Rewrite the listing as a Markdown table with the columns Row and Line, one numbered row per line, from the line with "At what (x,y)" through the line with "center [1068, 482].", including both ends. Leave out blank lines and any pictures.
===== Data for analysis
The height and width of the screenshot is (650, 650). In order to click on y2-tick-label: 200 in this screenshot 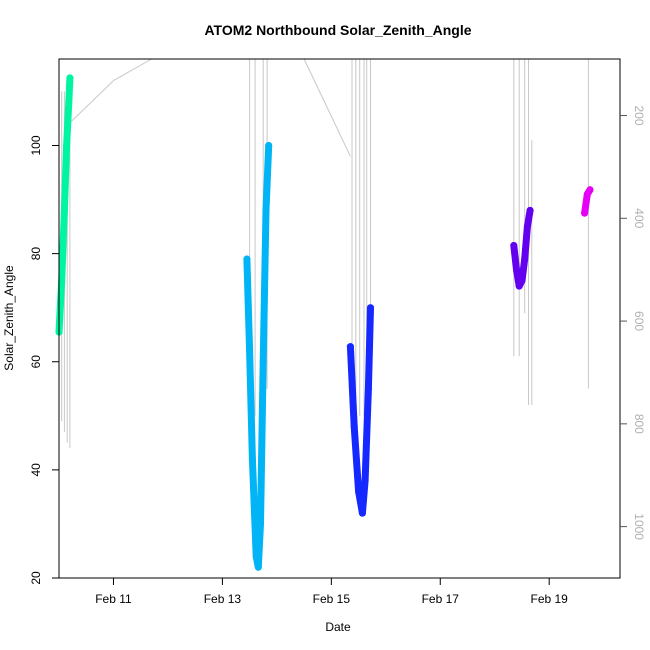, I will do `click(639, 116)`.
==========
===== Data for analysis
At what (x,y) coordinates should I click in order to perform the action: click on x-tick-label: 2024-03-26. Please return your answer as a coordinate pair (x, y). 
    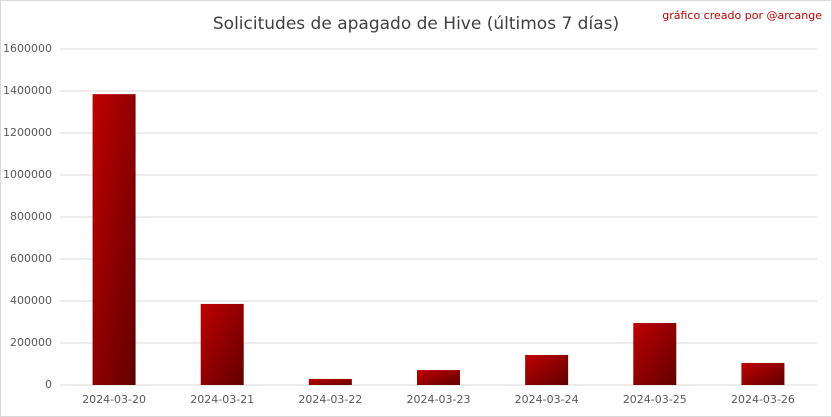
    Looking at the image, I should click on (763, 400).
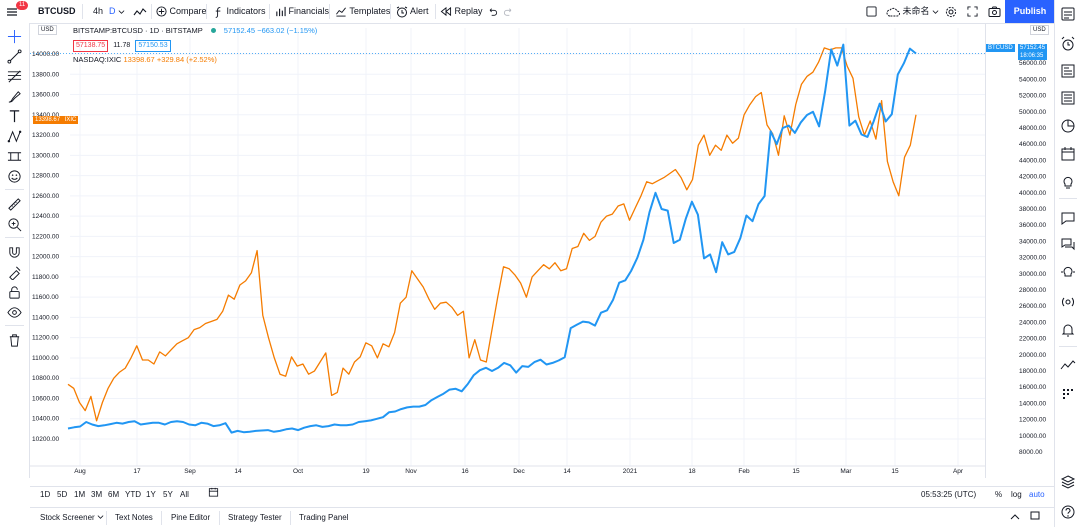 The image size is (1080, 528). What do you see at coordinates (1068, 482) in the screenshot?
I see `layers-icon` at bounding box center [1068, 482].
==========
# Reply to the task
| Row | Line |
|---|---|
| 1 | At what (x,y) coordinates should I click in order to perform the action: click on x-tick-label: 2024-03-26. Please return your answer as a coordinate pair (x, y).  |
| 2 |     Looking at the image, I should click on (763, 400). |
| 3 |  The image size is (1080, 528). What do you see at coordinates (1068, 482) in the screenshot? |
| 4 | I see `layers-icon` at bounding box center [1068, 482]. |